- What is needed -
Arrange the items from the line with "Task: Click the sort" to the line with "The width and height of the screenshot is (1000, 760).", both included, as a Markdown table with the columns Row and Line, numbering each row and leaving out blank lines.

[Start Rows]

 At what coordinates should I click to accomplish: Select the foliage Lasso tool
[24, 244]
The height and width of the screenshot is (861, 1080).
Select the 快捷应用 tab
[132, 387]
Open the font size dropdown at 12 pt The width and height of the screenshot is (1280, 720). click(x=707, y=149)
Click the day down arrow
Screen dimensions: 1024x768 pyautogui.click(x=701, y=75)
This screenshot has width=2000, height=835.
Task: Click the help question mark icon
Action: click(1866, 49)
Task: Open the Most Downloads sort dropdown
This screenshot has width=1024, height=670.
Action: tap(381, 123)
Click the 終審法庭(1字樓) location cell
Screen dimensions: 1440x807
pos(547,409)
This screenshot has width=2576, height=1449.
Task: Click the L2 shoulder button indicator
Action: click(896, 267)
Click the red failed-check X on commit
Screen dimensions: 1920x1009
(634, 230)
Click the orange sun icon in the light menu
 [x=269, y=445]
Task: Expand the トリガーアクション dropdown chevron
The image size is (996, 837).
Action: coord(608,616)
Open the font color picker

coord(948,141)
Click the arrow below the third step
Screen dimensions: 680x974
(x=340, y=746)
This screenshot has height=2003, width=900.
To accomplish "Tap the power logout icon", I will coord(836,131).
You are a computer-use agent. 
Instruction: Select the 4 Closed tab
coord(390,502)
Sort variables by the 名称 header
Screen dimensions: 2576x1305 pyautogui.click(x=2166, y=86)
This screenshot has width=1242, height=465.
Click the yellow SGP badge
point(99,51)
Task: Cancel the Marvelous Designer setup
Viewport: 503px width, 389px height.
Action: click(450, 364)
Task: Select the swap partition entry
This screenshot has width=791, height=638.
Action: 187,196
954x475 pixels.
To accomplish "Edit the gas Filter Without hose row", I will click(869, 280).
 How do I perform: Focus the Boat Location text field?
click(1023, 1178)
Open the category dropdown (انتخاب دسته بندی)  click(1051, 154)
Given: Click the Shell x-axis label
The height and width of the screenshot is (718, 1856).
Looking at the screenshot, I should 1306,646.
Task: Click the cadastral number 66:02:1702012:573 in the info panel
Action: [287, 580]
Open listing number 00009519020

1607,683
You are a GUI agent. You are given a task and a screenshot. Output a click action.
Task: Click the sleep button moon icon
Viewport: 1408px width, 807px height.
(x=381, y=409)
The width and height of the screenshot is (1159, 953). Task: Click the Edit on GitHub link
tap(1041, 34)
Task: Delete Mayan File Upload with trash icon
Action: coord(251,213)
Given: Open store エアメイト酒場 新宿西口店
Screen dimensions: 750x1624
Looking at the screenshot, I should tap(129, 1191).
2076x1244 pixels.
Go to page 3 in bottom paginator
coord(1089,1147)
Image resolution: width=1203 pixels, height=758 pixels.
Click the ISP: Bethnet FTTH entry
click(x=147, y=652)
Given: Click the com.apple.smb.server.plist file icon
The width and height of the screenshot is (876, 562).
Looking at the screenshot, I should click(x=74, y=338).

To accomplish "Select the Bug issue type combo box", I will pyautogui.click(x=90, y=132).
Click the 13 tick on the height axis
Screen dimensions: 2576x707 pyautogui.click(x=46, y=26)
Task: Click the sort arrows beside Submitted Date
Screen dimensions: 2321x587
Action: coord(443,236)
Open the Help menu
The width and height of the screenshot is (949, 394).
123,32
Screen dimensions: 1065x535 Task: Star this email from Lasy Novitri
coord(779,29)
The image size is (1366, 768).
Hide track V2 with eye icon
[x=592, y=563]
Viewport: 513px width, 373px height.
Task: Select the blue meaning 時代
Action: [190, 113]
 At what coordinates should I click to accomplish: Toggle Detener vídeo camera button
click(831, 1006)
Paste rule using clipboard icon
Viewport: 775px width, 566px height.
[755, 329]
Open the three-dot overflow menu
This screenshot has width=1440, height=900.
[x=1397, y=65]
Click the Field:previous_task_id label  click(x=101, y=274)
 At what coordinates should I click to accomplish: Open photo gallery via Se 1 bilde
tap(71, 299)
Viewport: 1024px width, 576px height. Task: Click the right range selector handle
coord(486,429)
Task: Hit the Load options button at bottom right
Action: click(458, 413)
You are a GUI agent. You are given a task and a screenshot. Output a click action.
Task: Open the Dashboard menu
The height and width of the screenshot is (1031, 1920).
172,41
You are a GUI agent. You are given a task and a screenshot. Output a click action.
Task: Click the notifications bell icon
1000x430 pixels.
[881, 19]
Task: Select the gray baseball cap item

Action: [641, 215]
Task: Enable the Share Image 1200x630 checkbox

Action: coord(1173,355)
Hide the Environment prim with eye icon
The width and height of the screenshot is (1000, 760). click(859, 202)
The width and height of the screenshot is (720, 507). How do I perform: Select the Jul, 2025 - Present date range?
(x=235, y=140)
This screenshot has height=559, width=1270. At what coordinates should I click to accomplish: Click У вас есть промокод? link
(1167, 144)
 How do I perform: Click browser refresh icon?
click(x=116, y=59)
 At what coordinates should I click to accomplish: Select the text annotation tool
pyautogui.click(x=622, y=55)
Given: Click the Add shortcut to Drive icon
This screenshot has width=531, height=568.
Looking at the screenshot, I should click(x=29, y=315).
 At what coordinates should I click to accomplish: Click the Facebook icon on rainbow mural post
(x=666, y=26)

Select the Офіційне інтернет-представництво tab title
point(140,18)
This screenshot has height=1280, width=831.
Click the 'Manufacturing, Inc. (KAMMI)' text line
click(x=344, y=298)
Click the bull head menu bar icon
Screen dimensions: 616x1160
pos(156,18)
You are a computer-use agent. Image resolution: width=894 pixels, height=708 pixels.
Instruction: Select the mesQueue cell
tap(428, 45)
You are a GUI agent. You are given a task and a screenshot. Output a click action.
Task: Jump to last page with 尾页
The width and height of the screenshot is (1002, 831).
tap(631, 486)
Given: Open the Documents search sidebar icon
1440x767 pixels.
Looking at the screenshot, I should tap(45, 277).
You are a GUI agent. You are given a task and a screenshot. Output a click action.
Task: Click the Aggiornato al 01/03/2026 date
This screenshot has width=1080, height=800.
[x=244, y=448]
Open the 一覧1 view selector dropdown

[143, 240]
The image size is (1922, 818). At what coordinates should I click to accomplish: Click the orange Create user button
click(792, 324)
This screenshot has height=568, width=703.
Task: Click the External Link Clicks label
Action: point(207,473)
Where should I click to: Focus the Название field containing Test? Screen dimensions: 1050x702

[End Rows]

- Full answer -
| Row | Line |
|---|---|
| 1 | Task: Click the sort arrows beside Submitted Date |
| 2 | Screen dimensions: 2321x587 |
| 3 | Action: coord(443,236) |
| 4 | Open the Help menu |
| 5 | The width and height of the screenshot is (949, 394). |
| 6 | 123,32 |
| 7 | Screen dimensions: 1065x535 Task: Star this email from Lasy Novitri |
| 8 | coord(779,29) |
| 9 | The image size is (1366, 768). |
| 10 | Hide track V2 with eye icon |
| 11 | [x=592, y=563] |
| 12 | Viewport: 513px width, 373px height. |
| 13 | Task: Select the blue meaning 時代 |
| 14 | Action: [190, 113] |
| 15 |  At what coordinates should I click to accomplish: Toggle Detener vídeo camera button |
| 16 | click(831, 1006) |
| 17 | Paste rule using clipboard icon |
| 18 | Viewport: 775px width, 566px height. |
| 19 | [755, 329] |
| 20 | Open the three-dot overflow menu |
| 21 | This screenshot has width=1440, height=900. |
| 22 | [x=1397, y=65] |
| 23 | Click the Field:previous_task_id label  click(x=101, y=274) |
| 24 |  At what coordinates should I click to accomplish: Open photo gallery via Se 1 bilde |
| 25 | tap(71, 299) |
| 26 | Viewport: 1024px width, 576px height. Task: Click the right range selector handle |
| 27 | coord(486,429) |
| 28 | Task: Hit the Load options button at bottom right |
| 29 | Action: click(458, 413) |
| 30 | You are a GUI agent. You are given a task and a screenshot. Output a click action. |
| 31 | Task: Open the Dashboard menu |
| 32 | The height and width of the screenshot is (1031, 1920). |
| 33 | 172,41 |
| 34 | You are a GUI agent. You are given a task and a screenshot. Output a click action. |
| 35 | Task: Click the notifications bell icon |
| 36 | 1000x430 pixels. |
| 37 | [881, 19] |
| 38 | Task: Select the gray baseball cap item |
| 39 | Action: [641, 215] |
| 40 | Task: Enable the Share Image 1200x630 checkbox |
| 41 | Action: coord(1173,355) |
| 42 | Hide the Environment prim with eye icon |
| 43 | The width and height of the screenshot is (1000, 760). click(859, 202) |